Si parla, si parla tanto, troppo, e molto spesso senza cognizione di causa e solo per aprire la bocca. Metaforicamente. Si perché chi lo fa di solito, è quasi sempre “nascosto” in qualche ufficio, a casa sua, con le smaniose manine sulla tastiera, pronte a far “danni”. Gratuitamente, e con la superba presunzione di sapere e potere tutto. Ma non è così. Succede a Crotone.

Sputano improbabili e “comandate” sentenze pur di apparire, ritornare alla ribalta, sentirsi di nuovo politicamente vivi, al “centro” dell’attenzione. Anche perché da quella posizione, comoda, ibrida e distaccata ma non troppo, si può dire tutto ed il contrario di tutto e contro tutti. Si ha sempre ragione. Troppo facile. Codardia pseudo politica ai massimi livelli.

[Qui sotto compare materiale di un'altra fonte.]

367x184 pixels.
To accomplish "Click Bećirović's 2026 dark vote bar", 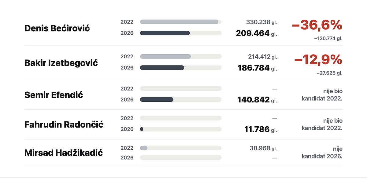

Forse, e purtroppo per loro, non si rendono ancora conto che i tempi sono cambiati.

È cambiato il modus operandi di fare e proporre politica, e di parlare con i cittadini. Ma soprattutto è cambiata la gente. Sempre più social si, ma anche più lucida e scaltra, capace di discernere, e di riconoscere la novità, il cambiamento, dal solito e vecchio bluff, “arricchito” da una improvvisazione e superficialità imbarazzanti.

Contenti loro. Sognando precocemente il Comune, si sono inventati una “guerra” politica che non c’è. Un tempo neanche troppo lontano si difendevano ed avevano ragione, oggi attaccano ed hanno ragione. Fate un po’ voi. È proprio vero: “il potere logora chi non ce l’ha”. Cit. Giulio Andreotti.